8.8. If a court finds any provision of this Agreement invalid or unenforceable as applied to any circumstance, the remainder of this Agreement and the application of such provision to other party(ies) or circumstances shall be interpreted so as to best effect the intent of the parties hereto. The parties further agree to replace any such void or unenforceable provision of this Agreement with a valid and enforceable provision that will achieve, to the extent possible, the economic, business, and other purposes of the void or unenforceable provision. WITHOUT LIMITING THE FOREGOING, IT IS EXPRESSLY UNDERSTOOD AND AGREED THAT EACH AND EVERY PROVISION OF THIS AGREEMENT THAT PROVIDES FOR A LIMITATION OF LIABILITY, DISCLAIMER OF WARRANTIES, OR EXCLUSION OF DAMAGES IS INTENDED BY THE PARTIES TO BE SEVERABLE AND INDEPENDENT OF ANY OTHER PROVISION AND TO BE ENFORCED AS SUCH. FURTHER, IT IS EXPRESSLY UNDERSTOOD AND AGREED THAT IN THE EVENT ANY REMEDY HEREUNDER IS DETERMINED TO HAVE FAILED ITS ESSENTIAL PURPOSE, ALL OTHER LIMITATIONS OF LIABILITY AND EXCLUSIONS OF DAMAGES SET FORTH HEREIN SHALL REMAIN IN FULL FORCE AND EFFECT. ALL SUCH PROVISIONS SHALL SURVIVE THE TERMINATION OF THIS AGREEMENT.

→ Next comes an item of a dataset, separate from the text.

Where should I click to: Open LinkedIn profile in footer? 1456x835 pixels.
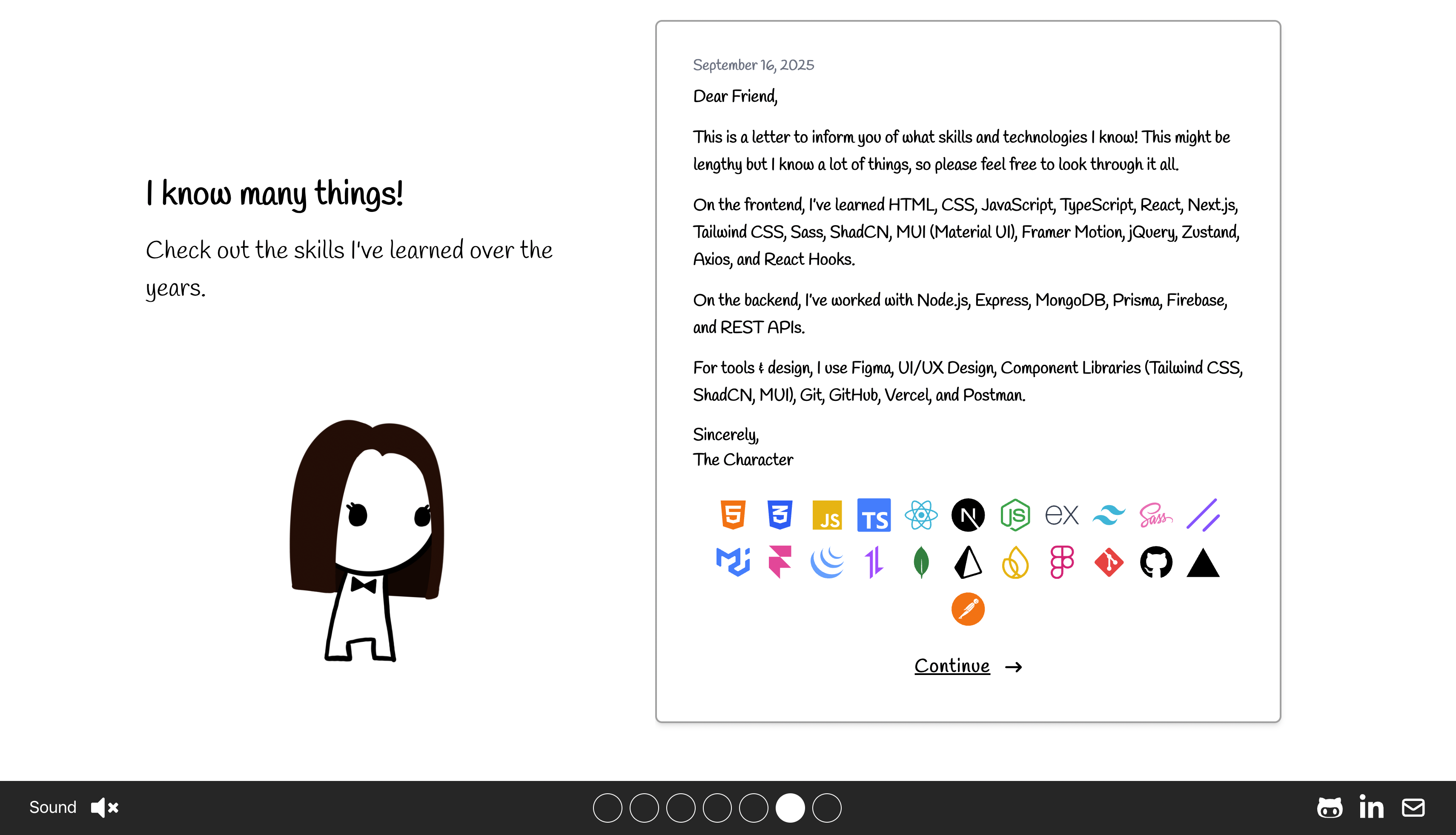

8.9. Any waiver of a default under this Agreement must be in writing and shall not be a waiver of any other default concerning the same or any other provision of this Agreement. No delay or omission in the exercise of any right or remedy (including, without limitation, delay in exercising any right of termination or any extension of time), shall impair such right or remedy or be construed as a waiver. A consent or approval of any act shall not be deemed to waive or render unnecessary consent to or approval of any other subsequent act.
8.10. Each of the terms “including”, “include” and “includes”, when used in this Agreement, is not limiting whether or not non-limiting language (such as “without limitation” or “but not limited to” or words of similar import) is used with reference thereto. The singular shall refer to the plural and vice versa. The term person refers to natural persons, as well as to all other forms of entities whether incorporated or not.
8.11. Each person signing this Agreement warrants that they have the authority to bind the entity that they represent to its terms and conditions and that upon the request of the other party, will procure all the necessary resolutions and other requirements that the requesting party may seek authorising this transaction.